Reports of maples on the march northward and butterflies flitting far afield are already flooding in, and climate scientists predict that with escalating temperature changes more species will need to either get out of Dodge, or hope for emissions reductions that will help the planet dodge the climate bullet.
Much of Earth’s life forms are fine-tuned for specific ecosystems and their associated climates. Plunk a tree frog down in a harsh habitat it is not well adapted for, and it will fail to thrive—or even survive. Now, with regional climates shifting as a result of global warming, it is unclear just how far—and how fast—organisms will need to travel to keep up with moving climates. A new study, published online in Nature, aims to paint a clearer picture by uncovering the variable velocity of climate shifts across the globe…
On average, given annual average temperature change models, local climates will move about 0.42 kilometers (or a quarter of a mile) each year, the study found. And 28.8 percent of the world’s biomes (or ecosystems, areas with similar climatic conditions) are facing rates of change more than 1 kilometer per year. “What we’re bringing attention to is the speed with which these things happen,” Loarie says about the study, which analyzed these climate change velocities across the globe at the resolution of a single kilometer.

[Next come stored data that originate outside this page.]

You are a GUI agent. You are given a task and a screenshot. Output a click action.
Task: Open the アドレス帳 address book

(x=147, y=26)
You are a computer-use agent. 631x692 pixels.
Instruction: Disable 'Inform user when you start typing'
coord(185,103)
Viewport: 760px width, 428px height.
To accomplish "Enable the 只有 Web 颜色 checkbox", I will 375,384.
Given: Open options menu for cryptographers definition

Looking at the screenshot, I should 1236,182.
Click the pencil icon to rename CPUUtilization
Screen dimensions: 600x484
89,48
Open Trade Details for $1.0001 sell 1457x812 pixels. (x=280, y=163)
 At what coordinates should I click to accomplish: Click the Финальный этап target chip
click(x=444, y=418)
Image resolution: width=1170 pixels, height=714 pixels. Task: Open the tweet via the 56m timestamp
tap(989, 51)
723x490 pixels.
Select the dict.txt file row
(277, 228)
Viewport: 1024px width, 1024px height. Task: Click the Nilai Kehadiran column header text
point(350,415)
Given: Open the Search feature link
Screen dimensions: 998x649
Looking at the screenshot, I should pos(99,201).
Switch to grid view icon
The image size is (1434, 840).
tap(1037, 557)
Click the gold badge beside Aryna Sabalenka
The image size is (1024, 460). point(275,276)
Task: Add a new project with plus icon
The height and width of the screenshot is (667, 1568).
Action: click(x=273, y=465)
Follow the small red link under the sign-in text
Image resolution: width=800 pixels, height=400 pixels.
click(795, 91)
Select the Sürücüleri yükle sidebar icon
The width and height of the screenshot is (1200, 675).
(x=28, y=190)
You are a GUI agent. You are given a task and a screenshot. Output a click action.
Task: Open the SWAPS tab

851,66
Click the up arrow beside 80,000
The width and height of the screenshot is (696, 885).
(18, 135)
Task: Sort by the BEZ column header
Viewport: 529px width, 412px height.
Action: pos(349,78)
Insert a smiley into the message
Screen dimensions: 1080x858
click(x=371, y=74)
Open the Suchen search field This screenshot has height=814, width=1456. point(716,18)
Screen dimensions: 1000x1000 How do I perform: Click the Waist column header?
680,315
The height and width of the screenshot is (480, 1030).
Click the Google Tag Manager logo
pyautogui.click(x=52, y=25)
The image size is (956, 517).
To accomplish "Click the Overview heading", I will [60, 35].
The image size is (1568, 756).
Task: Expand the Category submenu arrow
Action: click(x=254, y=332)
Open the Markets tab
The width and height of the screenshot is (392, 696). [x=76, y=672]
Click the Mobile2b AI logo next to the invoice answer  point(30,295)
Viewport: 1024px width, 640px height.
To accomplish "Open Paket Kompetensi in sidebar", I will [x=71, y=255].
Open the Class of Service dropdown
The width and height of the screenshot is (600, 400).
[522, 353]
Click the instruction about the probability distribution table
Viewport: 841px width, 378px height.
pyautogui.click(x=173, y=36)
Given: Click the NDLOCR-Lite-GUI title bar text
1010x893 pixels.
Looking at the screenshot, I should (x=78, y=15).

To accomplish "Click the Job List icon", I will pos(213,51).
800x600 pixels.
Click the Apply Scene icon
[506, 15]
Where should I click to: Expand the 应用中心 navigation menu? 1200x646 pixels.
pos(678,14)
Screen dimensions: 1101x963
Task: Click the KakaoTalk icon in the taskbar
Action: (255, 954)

Although these shifts might sound like small beans for mobile animals like birds, which can pick their environment with relative precision, for the very small, the very large and the very rooted, such a pace might be impossible. “Plants might be particularly vulnerable” in the case of rapid local climate changes, says Dov Sax, an assistant professor of ecology and evolutionary biology at Brown University in Providence, R.I. And even species that can travel more easily, like butterflies, can be dependent on specific plants or other biome system members that are slower to follow temperature changes. If a species can move to more comfortable climes, “the right ecosystem needs to be there” for them to thrive, Sax explains.
Calculating climactic changes is a tricky business, and temperature is by no means the whole story. Loarie and his team chose temperature as a key marker, he says, because organisms are “bathed in temperature.” His team also ran the models with predicted precipitation changes and arrived at similar conclusions, even though moisture levels can prompt more nuanced responses across species. Sax, who wasn’t involved in the study, notes that predicting how species will respond to these changes can be even more difficult. “We’re in a very early stage of figuring these things out,” he says.
RTFA. It will help your own understanding. Presuming you are one of those rational human beings who orders their life and politics through expanding knowledge – rather than talking points, trite and ideological.
Even in the narrow context of La Cieneguilla we have witnessed the arrival of lizard species from the fringes of Sonoran desert advancing north. At first we feared destruction of the native Blue-tailed skinks; but, they appear to have fought back successfully and maintained their portion of the local biosphere.
Migrating birds that used to pass through on their way to Mexico in the Fall – now form a skirmish line wavering forth and back through our latitude and altitude. Red-wing blackbirds and some lovely bluebirds.
All short-term phenomena; but, differing qualitatively from the recorded history of the region.